### Scaled dot-product attention

Purpose of self-attention is enrich the input features. In sequential data, in addition to individual data elements, the relationship amongst them carry a lot of information. This relationship is commonly called as the context. In a sentence "premature optimization is the root cause of all evil", the famous Donald Knuth quote, the word evil is better understood from the context of "premature optimization".

The context information is calculated using the dot product of input.


In [39]:
import numpy as np

SEQ_LEN   = 5
EMBD_LEN  = 10

# input matrix
x = np.random.normal(size=(SEQ_LEN,EMBD_LEN))
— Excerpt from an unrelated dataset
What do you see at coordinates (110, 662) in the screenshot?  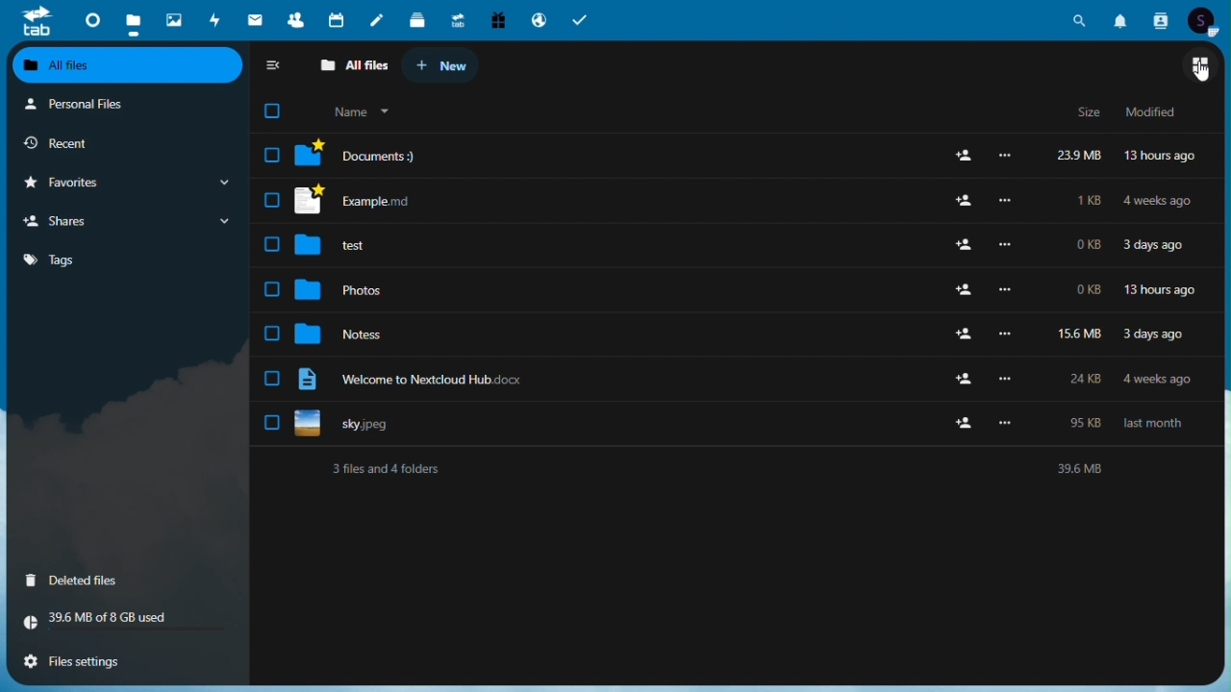 I see `files settings` at bounding box center [110, 662].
# dimensions of q,k and v 
q_d = k_d = 20 # dimension of query and key weights
v_d = 25       # dimension of value matrix weight

# weight matrices
wq = np.random.normal(size=(q_d, EMBD_LEN))
wk = np.random.normal(size=(k_d, EMBD_LEN))
wv = np.random.normal(size=(v_d, EMBD_LEN))

print(f"x, input shape {x.shape}")

print(f"wq, q weight matrix shape {wq.shape}")
print(f"wk, k weight matrix shape {wk.shape}")
print(f"wv, v weight matrix shape {wv.shape}")



x, input shape (5, 10)
wq, q weight matrix shape (20, 10)
wk, k weight matrix shape (20, 10)
wv, v weight matrix shape (25, 10)


In [43]:
# projection operation
wqp = np.matmul(wq,x.T).T
wkp = np.matmul(wk,x.T).T
wvp = np.matmul(wv,x.T).T

print(f"wqp, q weight matrix shape {wqp.shape}")
print(f"wkp, k weight matrix shape {wkp.shape}")
print(f"wvp, v weight matrix shape {wvp.shape}")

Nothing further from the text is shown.